19.4 The lognormal distribution
If \ln(X) is normally distributed, then X is lognormal.
f(x; \mu, \sigma) \;=\; \frac{1}{x\sigma\sqrt{2\pi}}
\exp\!\left(-\frac{(\ln x - \mu)^2}{2\sigma^2}\right)
When it appears: anything that is the product of many independent factors. Income, city populations, file sizes, biological growth rates.
19.5 The Pareto distribution
Named after economist Vilfredo Pareto. Describes the “80/20 rule”.
f(x; x_m, \alpha) \;=\; \frac{\alpha x_m^\alpha}{x^{\alpha+1}},
\qquad x \geq x_m
Parameters: minimum value x_m and shape \alpha.

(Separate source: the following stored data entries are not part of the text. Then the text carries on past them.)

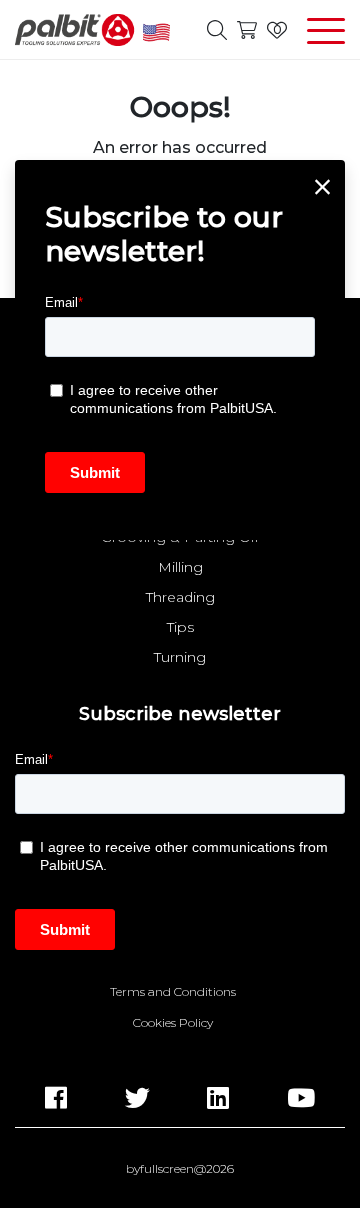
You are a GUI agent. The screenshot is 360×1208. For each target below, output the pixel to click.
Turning (180, 657)
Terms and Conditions (173, 992)
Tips (180, 627)
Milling (180, 567)
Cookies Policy (173, 1023)
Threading (180, 597)
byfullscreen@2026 (180, 1169)
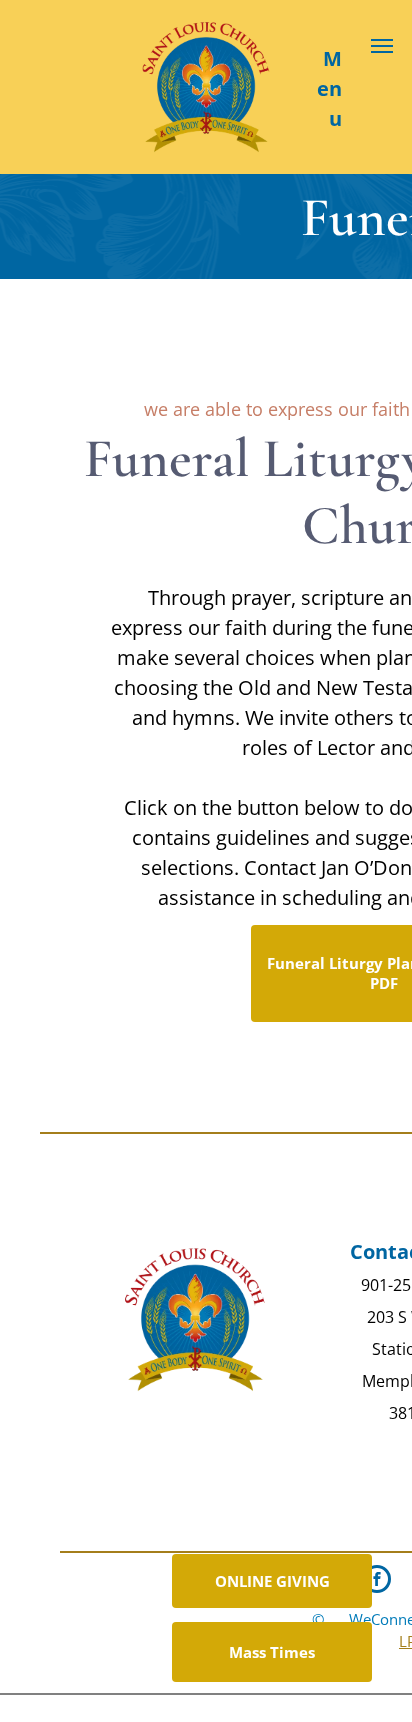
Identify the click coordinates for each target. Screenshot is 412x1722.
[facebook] (377, 1581)
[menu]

When it appears: wealth, city sizes, earthquake magnitudes, word frequencies. Very heavy right tail — extreme values are much more common than a normal distribution predicts.
Normal fit (birth weight)
mu : 7.294 lbs
sigma : 1.463 lbs
68-95-99.7 rule check:
within 1σ: 0.767 (expected 0.683)
within 2σ: 0.952 (expected 0.954)
within 3σ: 0.983 (expected 0.997)
The within-1σ fraction matches the theory closely. Within-2σ and 3σ slightly under-shoot — birth weight has a heavier-than-normal left tail (premature babies).
Lognormal fit
mu_log : 1.9617
sigma_log : 0.2485
median : 7.111 lbs (= e^mu_log)
19.8 Goodness of fit — the KS test
The Kolmogorov–Smirnov test asks: is the data consistent with a given distribution? It computes D = \max | F_{\text{empirical}}(x) -
F_{\text{model}}(x)|. Small D, large p → the model is plausible.
Normal : D=0.0653 p=0.0000
Lognormal : D=0.1241 p=0.0000
Both fits are imperfect (with n \approx 9000, even tiny discrepancies become “significant”). Eyeballing the visual fit is more useful than the p value at this sample size.